## [PROBLEM REQUIREMENTS]
All the data below needs to be retyped exactly as shown.

** Opening TASK INPUT block **

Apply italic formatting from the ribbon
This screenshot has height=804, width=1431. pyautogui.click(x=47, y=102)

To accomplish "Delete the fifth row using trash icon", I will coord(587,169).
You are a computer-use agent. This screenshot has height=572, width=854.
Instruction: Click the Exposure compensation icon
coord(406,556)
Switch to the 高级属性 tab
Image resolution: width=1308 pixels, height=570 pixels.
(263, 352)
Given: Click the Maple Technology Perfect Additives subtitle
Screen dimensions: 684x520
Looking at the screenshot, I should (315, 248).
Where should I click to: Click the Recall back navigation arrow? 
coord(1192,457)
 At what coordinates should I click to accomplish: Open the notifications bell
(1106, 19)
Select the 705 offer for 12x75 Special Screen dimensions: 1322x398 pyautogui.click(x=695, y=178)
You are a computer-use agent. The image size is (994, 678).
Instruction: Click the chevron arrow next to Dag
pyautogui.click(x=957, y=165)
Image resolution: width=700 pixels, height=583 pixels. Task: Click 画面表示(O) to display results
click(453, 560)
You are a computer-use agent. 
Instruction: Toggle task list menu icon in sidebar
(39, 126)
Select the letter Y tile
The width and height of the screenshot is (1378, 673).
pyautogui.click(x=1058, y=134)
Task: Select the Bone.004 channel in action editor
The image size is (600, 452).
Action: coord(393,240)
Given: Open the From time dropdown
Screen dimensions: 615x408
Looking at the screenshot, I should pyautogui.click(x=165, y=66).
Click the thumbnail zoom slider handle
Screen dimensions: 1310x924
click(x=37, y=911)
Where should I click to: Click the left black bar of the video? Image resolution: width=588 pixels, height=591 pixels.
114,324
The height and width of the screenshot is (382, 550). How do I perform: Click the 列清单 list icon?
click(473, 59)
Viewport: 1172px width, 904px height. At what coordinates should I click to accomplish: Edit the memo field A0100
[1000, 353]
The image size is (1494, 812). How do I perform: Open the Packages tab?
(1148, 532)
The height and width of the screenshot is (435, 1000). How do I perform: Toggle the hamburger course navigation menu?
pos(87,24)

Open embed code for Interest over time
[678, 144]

** Closing TASK INPUT block **

## [EXERCISE RESULT]
Apply italic formatting from the ribbon
This screenshot has height=804, width=1431. pyautogui.click(x=47, y=102)

To accomplish "Delete the fifth row using trash icon", I will coord(587,169).
You are a computer-use agent. This screenshot has height=572, width=854.
Instruction: Click the Exposure compensation icon
coord(406,556)
Switch to the 高级属性 tab
Image resolution: width=1308 pixels, height=570 pixels.
(263, 352)
Given: Click the Maple Technology Perfect Additives subtitle
Screen dimensions: 684x520
Looking at the screenshot, I should (315, 248).
Where should I click to: Click the Recall back navigation arrow? 
coord(1192,457)
 At what coordinates should I click to accomplish: Open the notifications bell
(1106, 19)
Select the 705 offer for 12x75 Special Screen dimensions: 1322x398 pyautogui.click(x=695, y=178)
You are a computer-use agent. The image size is (994, 678).
Instruction: Click the chevron arrow next to Dag
pyautogui.click(x=957, y=165)
Image resolution: width=700 pixels, height=583 pixels. Task: Click 画面表示(O) to display results
click(453, 560)
You are a computer-use agent. 
Instruction: Toggle task list menu icon in sidebar
(39, 126)
Select the letter Y tile
The width and height of the screenshot is (1378, 673).
pyautogui.click(x=1058, y=134)
Task: Select the Bone.004 channel in action editor
The image size is (600, 452).
Action: coord(393,240)
Given: Open the From time dropdown
Screen dimensions: 615x408
Looking at the screenshot, I should pyautogui.click(x=165, y=66).
Click the thumbnail zoom slider handle
Screen dimensions: 1310x924
click(x=37, y=911)
Where should I click to: Click the left black bar of the video? Image resolution: width=588 pixels, height=591 pixels.
114,324
The height and width of the screenshot is (382, 550). How do I perform: Click the 列清单 list icon?
click(473, 59)
Viewport: 1172px width, 904px height. At what coordinates should I click to accomplish: Edit the memo field A0100
[1000, 353]
The image size is (1494, 812). How do I perform: Open the Packages tab?
(1148, 532)
The height and width of the screenshot is (435, 1000). How do I perform: Toggle the hamburger course navigation menu?
pos(87,24)

Open embed code for Interest over time
[678, 144]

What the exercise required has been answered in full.